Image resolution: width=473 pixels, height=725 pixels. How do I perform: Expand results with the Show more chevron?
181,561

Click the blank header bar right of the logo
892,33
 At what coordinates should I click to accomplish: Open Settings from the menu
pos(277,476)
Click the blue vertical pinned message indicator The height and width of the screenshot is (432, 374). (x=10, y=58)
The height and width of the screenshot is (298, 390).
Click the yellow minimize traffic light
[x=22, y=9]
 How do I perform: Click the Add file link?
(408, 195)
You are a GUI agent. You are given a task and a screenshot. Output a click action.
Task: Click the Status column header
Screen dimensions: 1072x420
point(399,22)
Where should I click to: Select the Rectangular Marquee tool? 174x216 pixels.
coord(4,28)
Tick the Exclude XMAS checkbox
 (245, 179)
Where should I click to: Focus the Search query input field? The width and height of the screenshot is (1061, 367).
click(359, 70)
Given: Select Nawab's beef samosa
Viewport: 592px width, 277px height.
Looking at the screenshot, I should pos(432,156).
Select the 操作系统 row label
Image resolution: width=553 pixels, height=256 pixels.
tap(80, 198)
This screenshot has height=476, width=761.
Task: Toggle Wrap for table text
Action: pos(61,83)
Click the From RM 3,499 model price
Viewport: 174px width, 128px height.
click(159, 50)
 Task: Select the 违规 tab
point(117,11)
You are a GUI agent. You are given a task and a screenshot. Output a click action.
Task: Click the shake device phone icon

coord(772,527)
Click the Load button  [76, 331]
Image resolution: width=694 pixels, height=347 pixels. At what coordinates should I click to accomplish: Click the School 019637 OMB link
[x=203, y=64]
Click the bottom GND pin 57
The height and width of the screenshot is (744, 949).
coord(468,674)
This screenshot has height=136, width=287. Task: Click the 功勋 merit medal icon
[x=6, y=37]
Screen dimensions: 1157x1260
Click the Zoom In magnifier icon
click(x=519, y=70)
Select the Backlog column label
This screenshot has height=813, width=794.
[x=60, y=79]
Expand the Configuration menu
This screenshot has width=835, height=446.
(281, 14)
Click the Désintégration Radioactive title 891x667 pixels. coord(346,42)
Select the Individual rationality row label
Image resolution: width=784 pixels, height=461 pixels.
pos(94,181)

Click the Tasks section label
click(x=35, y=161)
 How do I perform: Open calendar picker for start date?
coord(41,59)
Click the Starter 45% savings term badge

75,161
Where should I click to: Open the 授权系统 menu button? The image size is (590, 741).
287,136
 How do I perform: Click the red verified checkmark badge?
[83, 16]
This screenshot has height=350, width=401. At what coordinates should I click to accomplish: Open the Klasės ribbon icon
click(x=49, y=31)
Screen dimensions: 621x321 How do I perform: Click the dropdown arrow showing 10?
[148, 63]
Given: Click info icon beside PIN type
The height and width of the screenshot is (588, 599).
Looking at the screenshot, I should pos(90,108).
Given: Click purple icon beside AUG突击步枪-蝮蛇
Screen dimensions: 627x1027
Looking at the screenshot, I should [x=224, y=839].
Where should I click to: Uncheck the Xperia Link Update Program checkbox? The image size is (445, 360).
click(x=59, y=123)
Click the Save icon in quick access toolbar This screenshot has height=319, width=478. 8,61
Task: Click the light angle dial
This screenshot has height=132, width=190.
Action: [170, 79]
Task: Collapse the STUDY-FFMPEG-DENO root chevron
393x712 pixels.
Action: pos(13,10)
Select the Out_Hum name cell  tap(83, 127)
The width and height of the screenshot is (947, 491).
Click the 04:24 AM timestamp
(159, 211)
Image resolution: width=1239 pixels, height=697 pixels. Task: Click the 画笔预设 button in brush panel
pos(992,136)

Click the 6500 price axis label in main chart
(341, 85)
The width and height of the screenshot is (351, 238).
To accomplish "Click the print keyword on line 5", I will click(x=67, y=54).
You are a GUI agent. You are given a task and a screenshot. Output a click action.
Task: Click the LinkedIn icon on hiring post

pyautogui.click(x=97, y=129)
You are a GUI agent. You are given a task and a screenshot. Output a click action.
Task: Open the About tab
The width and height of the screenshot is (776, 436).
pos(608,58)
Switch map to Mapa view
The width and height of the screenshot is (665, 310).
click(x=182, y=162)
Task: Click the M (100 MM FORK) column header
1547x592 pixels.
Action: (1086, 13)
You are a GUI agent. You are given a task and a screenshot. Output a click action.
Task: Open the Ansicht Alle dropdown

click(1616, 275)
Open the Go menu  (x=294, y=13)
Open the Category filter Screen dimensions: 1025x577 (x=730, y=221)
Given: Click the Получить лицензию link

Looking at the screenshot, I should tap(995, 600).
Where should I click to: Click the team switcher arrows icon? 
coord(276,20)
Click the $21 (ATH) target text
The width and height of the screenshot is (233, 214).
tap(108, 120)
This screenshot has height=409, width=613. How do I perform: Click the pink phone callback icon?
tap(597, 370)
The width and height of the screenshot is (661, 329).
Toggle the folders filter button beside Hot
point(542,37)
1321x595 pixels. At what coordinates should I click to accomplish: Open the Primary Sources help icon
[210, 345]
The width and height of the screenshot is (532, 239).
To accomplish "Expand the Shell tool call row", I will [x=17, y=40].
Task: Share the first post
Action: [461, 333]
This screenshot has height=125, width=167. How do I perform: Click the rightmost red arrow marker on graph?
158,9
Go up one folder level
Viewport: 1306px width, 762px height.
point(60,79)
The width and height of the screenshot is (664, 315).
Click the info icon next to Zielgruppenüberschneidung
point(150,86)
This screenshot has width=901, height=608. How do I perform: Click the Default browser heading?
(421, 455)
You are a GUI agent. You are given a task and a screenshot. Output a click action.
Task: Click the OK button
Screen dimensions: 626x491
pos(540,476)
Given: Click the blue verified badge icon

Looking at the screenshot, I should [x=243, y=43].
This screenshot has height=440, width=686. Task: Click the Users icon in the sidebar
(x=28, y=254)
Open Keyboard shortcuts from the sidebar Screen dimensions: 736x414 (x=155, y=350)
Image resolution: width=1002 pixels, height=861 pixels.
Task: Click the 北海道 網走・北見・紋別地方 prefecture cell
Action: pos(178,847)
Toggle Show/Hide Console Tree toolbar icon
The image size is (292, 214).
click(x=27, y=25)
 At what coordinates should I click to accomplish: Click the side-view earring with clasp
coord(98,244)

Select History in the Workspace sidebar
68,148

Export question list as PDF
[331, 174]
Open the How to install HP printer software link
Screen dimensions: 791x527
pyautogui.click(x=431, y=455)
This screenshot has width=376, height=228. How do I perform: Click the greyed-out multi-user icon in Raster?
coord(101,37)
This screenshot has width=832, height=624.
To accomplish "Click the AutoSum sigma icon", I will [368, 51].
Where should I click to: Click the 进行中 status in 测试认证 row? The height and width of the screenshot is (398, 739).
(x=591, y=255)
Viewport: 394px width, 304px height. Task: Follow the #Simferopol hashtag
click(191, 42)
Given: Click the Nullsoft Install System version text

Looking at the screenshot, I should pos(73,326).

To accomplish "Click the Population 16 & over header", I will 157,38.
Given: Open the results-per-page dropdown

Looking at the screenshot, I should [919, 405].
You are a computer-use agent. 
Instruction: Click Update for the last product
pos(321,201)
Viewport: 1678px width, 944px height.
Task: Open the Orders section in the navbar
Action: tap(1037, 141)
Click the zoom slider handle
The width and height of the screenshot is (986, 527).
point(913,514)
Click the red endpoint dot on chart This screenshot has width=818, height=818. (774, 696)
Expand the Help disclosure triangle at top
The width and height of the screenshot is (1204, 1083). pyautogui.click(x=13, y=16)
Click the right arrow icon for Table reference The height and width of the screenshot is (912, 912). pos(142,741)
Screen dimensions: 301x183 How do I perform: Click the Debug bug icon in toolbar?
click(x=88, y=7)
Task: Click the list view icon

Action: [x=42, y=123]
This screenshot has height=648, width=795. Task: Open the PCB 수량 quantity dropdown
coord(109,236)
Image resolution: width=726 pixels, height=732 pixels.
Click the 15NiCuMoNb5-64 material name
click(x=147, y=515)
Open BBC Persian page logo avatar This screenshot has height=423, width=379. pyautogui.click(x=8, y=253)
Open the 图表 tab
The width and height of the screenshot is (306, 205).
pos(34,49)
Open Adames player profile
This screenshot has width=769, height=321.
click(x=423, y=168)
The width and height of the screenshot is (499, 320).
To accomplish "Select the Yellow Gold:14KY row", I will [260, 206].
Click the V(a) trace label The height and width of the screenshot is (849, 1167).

○ ○ ○ ○ ○

Aim of the exercise:
Your answer should be the lines of the listing above between the line holding "Click the zoom slider handle" and the line holding "Open the 图表 tab", inclusive, restated word for word and alone.

Response box:
Click the zoom slider handle
The width and height of the screenshot is (986, 527).
point(913,514)
Click the red endpoint dot on chart This screenshot has width=818, height=818. (774, 696)
Expand the Help disclosure triangle at top
The width and height of the screenshot is (1204, 1083). pyautogui.click(x=13, y=16)
Click the right arrow icon for Table reference The height and width of the screenshot is (912, 912). pos(142,741)
Screen dimensions: 301x183 How do I perform: Click the Debug bug icon in toolbar?
click(x=88, y=7)
Task: Click the list view icon

Action: [x=42, y=123]
This screenshot has height=648, width=795. Task: Open the PCB 수량 quantity dropdown
coord(109,236)
Image resolution: width=726 pixels, height=732 pixels.
Click the 15NiCuMoNb5-64 material name
click(x=147, y=515)
Open BBC Persian page logo avatar This screenshot has height=423, width=379. pyautogui.click(x=8, y=253)
Open the 图表 tab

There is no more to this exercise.